- _Problem to solve_
Return the data below in full, exactly as it stands.

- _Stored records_
- - -

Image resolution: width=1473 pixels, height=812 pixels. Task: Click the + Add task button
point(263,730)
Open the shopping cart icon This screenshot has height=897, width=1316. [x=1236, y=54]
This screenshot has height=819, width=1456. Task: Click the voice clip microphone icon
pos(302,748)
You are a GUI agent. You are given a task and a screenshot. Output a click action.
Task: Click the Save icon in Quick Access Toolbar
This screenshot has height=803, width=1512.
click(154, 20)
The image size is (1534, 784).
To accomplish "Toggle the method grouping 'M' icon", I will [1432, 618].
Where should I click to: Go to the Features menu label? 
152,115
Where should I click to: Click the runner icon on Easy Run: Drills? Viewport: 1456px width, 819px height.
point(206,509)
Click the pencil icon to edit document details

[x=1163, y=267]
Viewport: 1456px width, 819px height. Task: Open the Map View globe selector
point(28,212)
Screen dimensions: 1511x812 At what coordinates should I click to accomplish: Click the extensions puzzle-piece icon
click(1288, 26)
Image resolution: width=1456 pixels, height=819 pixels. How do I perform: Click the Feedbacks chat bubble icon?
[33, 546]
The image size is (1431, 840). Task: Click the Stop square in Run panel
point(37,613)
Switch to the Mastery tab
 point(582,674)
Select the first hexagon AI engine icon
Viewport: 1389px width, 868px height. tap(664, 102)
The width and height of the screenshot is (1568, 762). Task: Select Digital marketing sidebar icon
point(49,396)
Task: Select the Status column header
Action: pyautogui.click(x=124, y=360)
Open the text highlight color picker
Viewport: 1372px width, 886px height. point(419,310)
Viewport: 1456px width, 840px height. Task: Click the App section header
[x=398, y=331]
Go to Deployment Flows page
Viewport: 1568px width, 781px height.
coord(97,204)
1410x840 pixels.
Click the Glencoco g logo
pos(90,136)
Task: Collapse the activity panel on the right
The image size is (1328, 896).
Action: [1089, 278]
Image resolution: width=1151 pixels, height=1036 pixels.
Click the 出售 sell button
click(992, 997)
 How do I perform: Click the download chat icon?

- - -

- _Task output_
Image resolution: width=1473 pixels, height=812 pixels. Task: Click the + Add task button
point(263,730)
Open the shopping cart icon This screenshot has height=897, width=1316. [x=1236, y=54]
This screenshot has height=819, width=1456. Task: Click the voice clip microphone icon
pos(302,748)
You are a GUI agent. You are given a task and a screenshot. Output a click action.
Task: Click the Save icon in Quick Access Toolbar
This screenshot has height=803, width=1512.
click(154, 20)
The image size is (1534, 784).
To accomplish "Toggle the method grouping 'M' icon", I will [1432, 618].
Where should I click to: Go to the Features menu label? 
152,115
Where should I click to: Click the runner icon on Easy Run: Drills? Viewport: 1456px width, 819px height.
point(206,509)
Click the pencil icon to edit document details

[x=1163, y=267]
Viewport: 1456px width, 819px height. Task: Open the Map View globe selector
point(28,212)
Screen dimensions: 1511x812 At what coordinates should I click to accomplish: Click the extensions puzzle-piece icon
click(1288, 26)
Image resolution: width=1456 pixels, height=819 pixels. How do I perform: Click the Feedbacks chat bubble icon?
[33, 546]
The image size is (1431, 840). Task: Click the Stop square in Run panel
point(37,613)
Switch to the Mastery tab
 point(582,674)
Select the first hexagon AI engine icon
Viewport: 1389px width, 868px height. tap(664, 102)
The width and height of the screenshot is (1568, 762). Task: Select Digital marketing sidebar icon
point(49,396)
Task: Select the Status column header
Action: pyautogui.click(x=124, y=360)
Open the text highlight color picker
Viewport: 1372px width, 886px height. point(419,310)
Viewport: 1456px width, 840px height. Task: Click the App section header
[x=398, y=331]
Go to Deployment Flows page
Viewport: 1568px width, 781px height.
coord(97,204)
1410x840 pixels.
Click the Glencoco g logo
pos(90,136)
Task: Collapse the activity panel on the right
The image size is (1328, 896).
Action: [1089, 278]
Image resolution: width=1151 pixels, height=1036 pixels.
Click the 出售 sell button
click(992, 997)
 How do I perform: Click the download chat icon?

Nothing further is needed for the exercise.